**Task prompt**
For the listing below, report all lines that hold the word "will".
*** Opening of Data extracts ***
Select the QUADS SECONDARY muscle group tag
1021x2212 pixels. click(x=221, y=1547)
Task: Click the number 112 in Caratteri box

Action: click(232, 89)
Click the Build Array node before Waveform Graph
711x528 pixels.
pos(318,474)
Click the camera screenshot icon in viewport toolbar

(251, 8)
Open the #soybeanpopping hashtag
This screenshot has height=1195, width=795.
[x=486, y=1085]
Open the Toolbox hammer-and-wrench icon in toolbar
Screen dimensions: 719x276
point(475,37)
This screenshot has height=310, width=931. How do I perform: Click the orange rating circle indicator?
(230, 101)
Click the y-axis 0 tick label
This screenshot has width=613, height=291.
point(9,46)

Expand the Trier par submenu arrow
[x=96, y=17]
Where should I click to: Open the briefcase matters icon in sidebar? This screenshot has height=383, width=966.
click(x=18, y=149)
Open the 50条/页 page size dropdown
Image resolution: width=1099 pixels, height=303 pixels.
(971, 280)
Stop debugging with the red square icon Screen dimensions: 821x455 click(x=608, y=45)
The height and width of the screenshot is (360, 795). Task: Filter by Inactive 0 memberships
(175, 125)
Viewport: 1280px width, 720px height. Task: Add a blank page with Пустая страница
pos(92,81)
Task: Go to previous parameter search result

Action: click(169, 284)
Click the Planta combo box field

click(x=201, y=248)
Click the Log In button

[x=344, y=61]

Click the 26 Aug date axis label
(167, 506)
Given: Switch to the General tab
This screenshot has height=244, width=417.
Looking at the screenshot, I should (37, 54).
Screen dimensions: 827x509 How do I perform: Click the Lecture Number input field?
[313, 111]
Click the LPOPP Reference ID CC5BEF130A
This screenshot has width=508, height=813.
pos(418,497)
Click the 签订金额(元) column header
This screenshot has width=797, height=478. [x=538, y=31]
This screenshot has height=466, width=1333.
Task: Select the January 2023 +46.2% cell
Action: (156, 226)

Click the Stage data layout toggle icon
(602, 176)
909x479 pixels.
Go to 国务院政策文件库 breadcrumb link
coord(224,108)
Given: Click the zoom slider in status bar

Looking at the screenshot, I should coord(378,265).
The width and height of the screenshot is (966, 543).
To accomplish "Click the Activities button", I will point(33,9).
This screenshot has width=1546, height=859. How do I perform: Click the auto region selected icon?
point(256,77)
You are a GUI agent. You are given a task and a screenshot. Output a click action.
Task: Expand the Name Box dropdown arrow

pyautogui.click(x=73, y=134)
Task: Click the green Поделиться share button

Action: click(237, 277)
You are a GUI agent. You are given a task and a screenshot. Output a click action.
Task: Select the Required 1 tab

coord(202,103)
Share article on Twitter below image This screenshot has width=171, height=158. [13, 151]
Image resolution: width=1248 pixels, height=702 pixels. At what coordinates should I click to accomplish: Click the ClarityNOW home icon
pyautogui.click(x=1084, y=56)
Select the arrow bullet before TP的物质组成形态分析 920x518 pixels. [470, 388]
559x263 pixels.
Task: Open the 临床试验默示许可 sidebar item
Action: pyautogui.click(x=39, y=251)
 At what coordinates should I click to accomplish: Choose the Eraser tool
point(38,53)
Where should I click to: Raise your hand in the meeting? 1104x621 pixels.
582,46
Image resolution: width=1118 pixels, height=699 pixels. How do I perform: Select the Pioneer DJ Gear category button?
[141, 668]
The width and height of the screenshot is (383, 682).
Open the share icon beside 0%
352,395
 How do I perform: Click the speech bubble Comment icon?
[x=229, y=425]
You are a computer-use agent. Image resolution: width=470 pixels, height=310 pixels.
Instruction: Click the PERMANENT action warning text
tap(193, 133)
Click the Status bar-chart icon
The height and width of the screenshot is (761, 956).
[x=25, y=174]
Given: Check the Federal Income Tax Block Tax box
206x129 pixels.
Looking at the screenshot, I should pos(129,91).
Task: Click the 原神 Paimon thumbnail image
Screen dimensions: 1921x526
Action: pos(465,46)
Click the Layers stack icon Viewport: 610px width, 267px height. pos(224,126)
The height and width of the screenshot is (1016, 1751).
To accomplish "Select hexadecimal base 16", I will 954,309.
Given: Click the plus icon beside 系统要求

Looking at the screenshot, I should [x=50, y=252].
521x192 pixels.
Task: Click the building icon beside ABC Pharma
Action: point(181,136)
*** Close of Data extracts ***
**Task answer**
To accomplish "Click the Activities button", I will point(33,9).
To accomplish "Select hexadecimal base 16", I will 954,309.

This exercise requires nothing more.